Moderna vaccine results 'stunningly impressive,' says top US doctor

Fauci says I would have been satisfied with 70 percent, but a 94.5 percent effective vaccine is stunningly impressive

The United States' top infectious disease scientist on Monday hailed early results from Moderna's Covid-19 vaccine trial as "stunningly impressive," calling the findings an emphatic validation of experimental mRNA technology that some had doubted.

"I must admit that I would have been satisfied with 70 or at the most 75 percent efficacy," he told AFP.

"The idea that we have a 94.5 percent effective vaccine is stunningly impressive. It is really a spectacular result that I don't think anybody had anticipated would be this good."

Fauci leads the National Institutes of Allergies and Infectious Diseases (NIAID), which began co-developing the vaccine with the US biotech company in January, shortly after China shared the genetic sequence of the new coronavirus.

The vaccine is based on a relatively new technology that uses a synthetic version of a molecule called "messenger RNA" to hack into human cells, and effectively turn them into vaccine-making factories.

No vaccine based on this platform has ever been approved.

"There were many people who had reservations about using something that had not been tried and true over the years; in fact, some people even criticized us for that," said Fauci.

On Monday, Moderna and NIAID announced their preliminary results based on 95 of the 30,000 volunteers they had recruited who fell ill with Covid-19.

Of the 95, 90 had been in the trial's placebo group, and five in the group that received the drug, called mRNA-1273, translating to an efficacy rate of 94.5 percent.

Fauci recalled that some had questioned whether the vaccine would prevent severe forms of Covid-19, not just mild or moderate cases -- and this too had been resoundingly answered.

"There were 11 severe events, none in the vaccine group -- 11 in the placebo group, so that settles the question of whether it prevents severe disease, which it definitely does."

'The data speak for themselves' 

It follows a similarly impressive result from American pharmaceutical firm Pfizer and its German partner BioNTech last week, which reported an efficacy of 90 percent for their vaccine.

Asked whether it was too early to say if mRNA technology had now been proven, Fauci -- who is usually known for his cautious statements -- said the jury was definitely in.

"I think when you have two vaccines like this, that have proven to be greater than 90 percent effective, I think that mRNA is here, it's established itself, it doesn't need to prove anything anymore.
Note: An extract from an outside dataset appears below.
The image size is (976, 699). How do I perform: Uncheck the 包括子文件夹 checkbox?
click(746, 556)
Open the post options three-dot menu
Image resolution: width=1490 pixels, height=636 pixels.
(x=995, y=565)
"The data speak for themselves; it isn't me, it isn't my opinion -- look at the data," he said.

Traditional virus vaccines use actual viruses that have to be grown in chicken eggs or fetal cell lines and then weakened so they don't harm people -- a process that can take many months.

By contrast, the Covid-19 mRNA vaccines deliver the genetic information needed to create a protein that lies on the surface of the virus -- called the spike protein -- directly to cells in the human body, which then grow it.

This primes the immune system to make antibodies to the actual virus, and has the major advantage of shortening vaccine development time to a matter of weeks, once scientists have the genetic sequence of the protein they want to create.

While Moderna has basked in the spotlight, Fauci was keen to highlight the work of NIAID, which he said was responsible for developing a precise way to orient the spike protein molecule such that it elicited the strongest immune response.

But there are still some unanswered questions, including how long the immunity lasts.

Fauci said he was "certain" it would endure to some extent, as immune system cells called "memory B cells" remained on standby to generate new antibodies to the virus.

But for how long was unclear. "We don't know whether it's going to be a year, two years, three years, five years, we don't know," he said.

Looking forward, Fauci said he was worried about anti-vaccine sentiment in the United States, the country that has been the worst-hit by the pandemic.

"You've got to overcome that and convince people to get vaccinated, because a vaccine with a high degree of efficacy is of no use if nobody gets vaccinated."